═══ Task inputs ═══
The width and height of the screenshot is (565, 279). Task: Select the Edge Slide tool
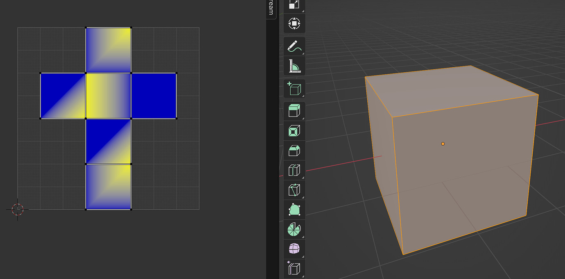(294, 268)
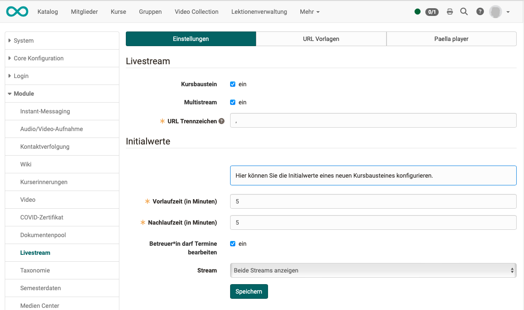Viewport: 524px width, 310px height.
Task: Switch to the URL Vorlagen tab
Action: coord(321,38)
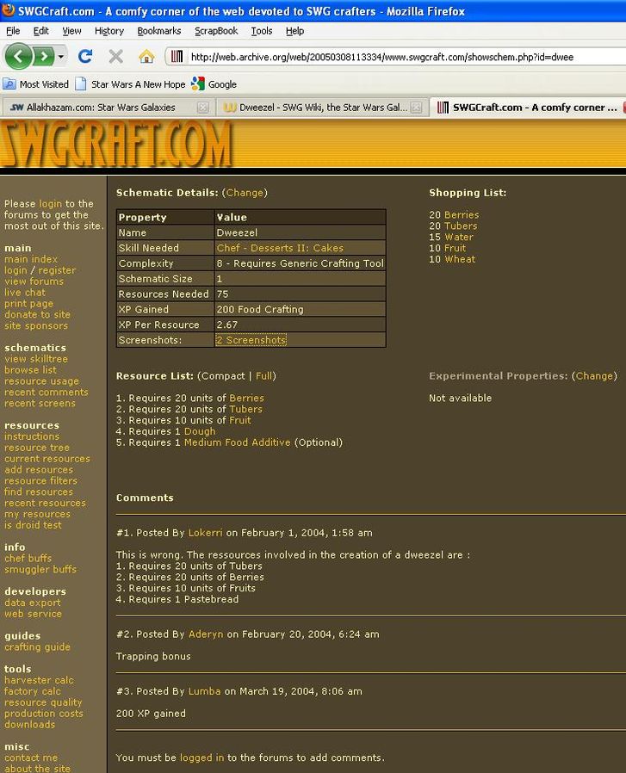
Task: Click the Stop loading X icon
Action: click(x=115, y=57)
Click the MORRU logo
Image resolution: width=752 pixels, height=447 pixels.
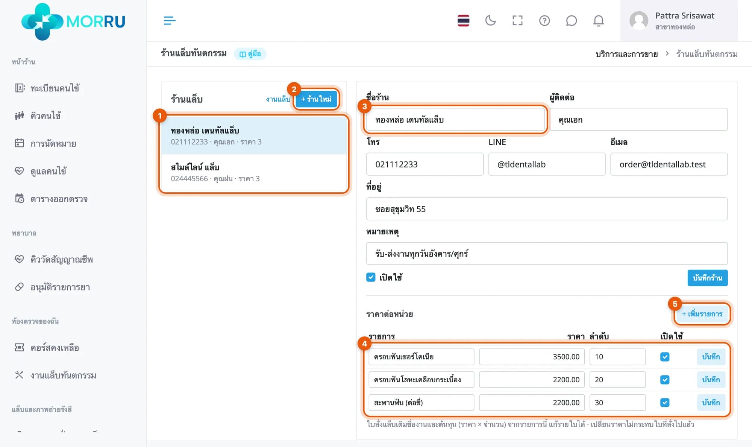pos(73,21)
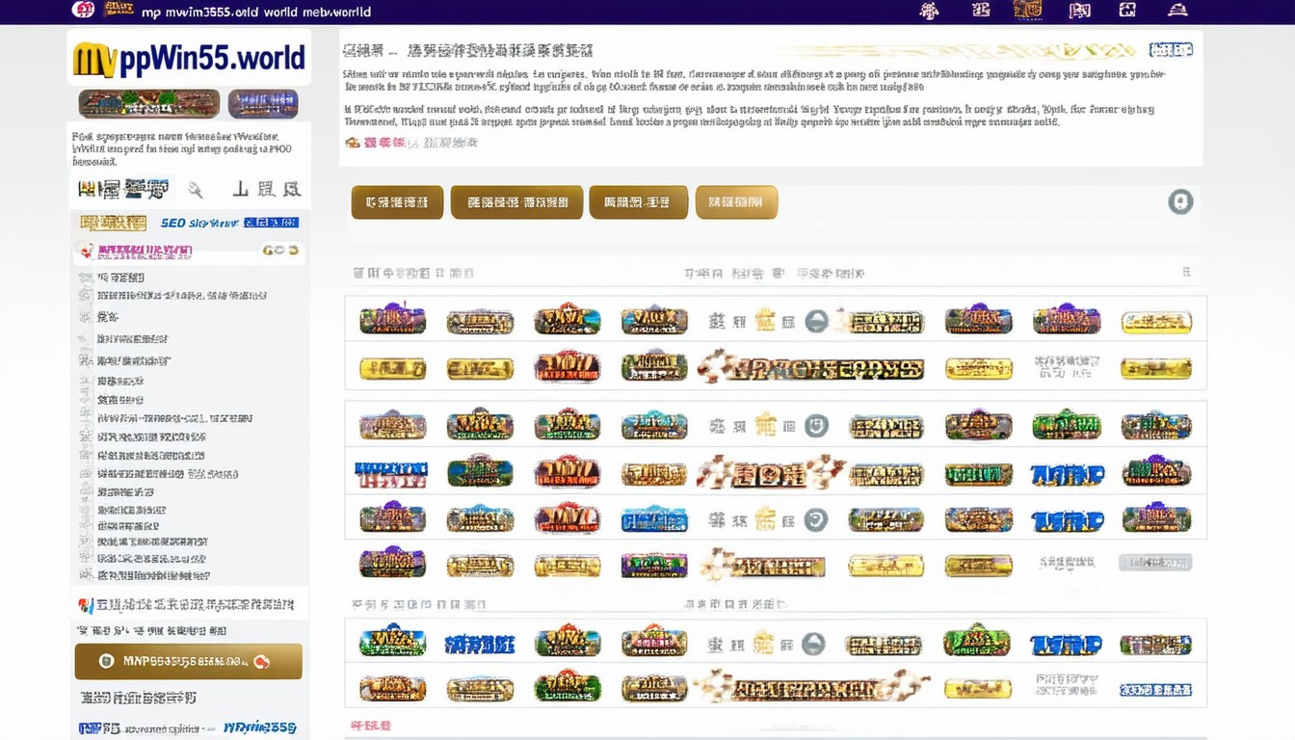Click the left banner image under the logo

(x=149, y=104)
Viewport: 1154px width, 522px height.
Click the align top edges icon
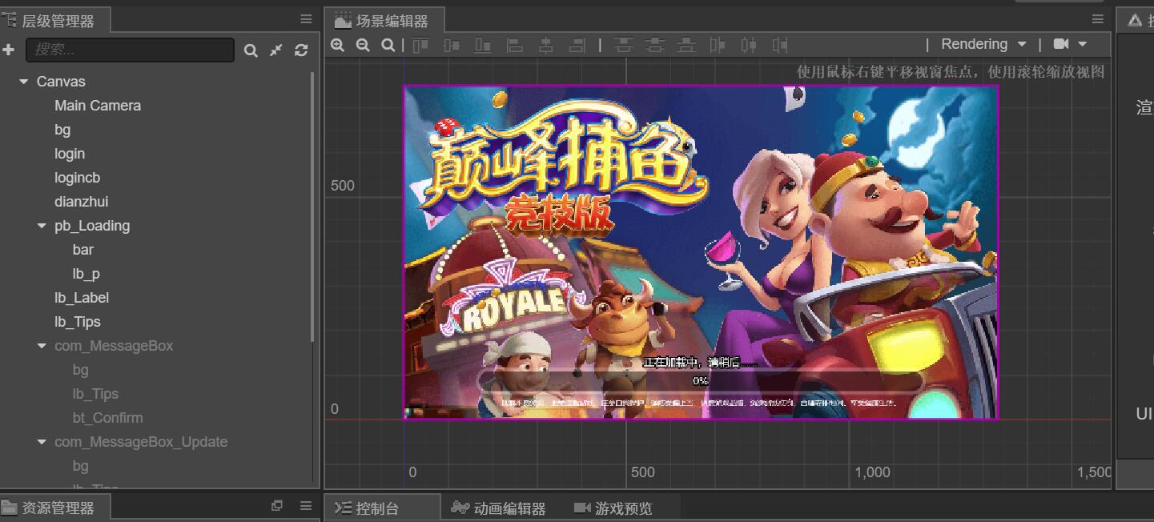point(421,46)
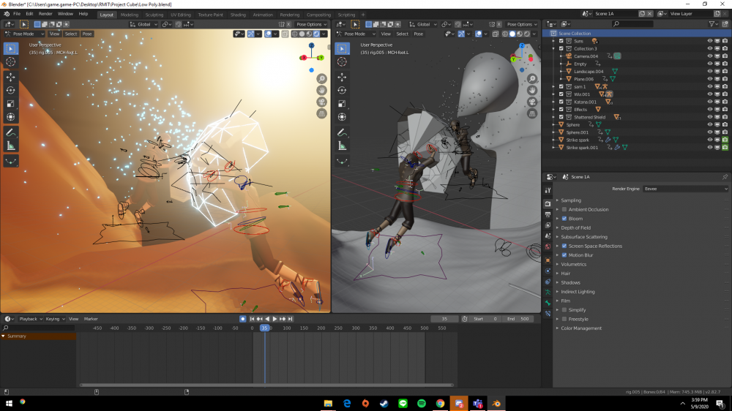Select the Rotate tool in left viewport
The width and height of the screenshot is (732, 411).
11,90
═══
* The problem
Without the pictures, transcribe the lines from the one containing "Viewport: 1154px width, 522px height." through the end of the data, exactly and only those.

* Completed exercise
Viewport: 1154px width, 522px height.
Click the align top edges icon
point(421,46)
Select the Rotate tool in left viewport
The width and height of the screenshot is (732, 411).
11,90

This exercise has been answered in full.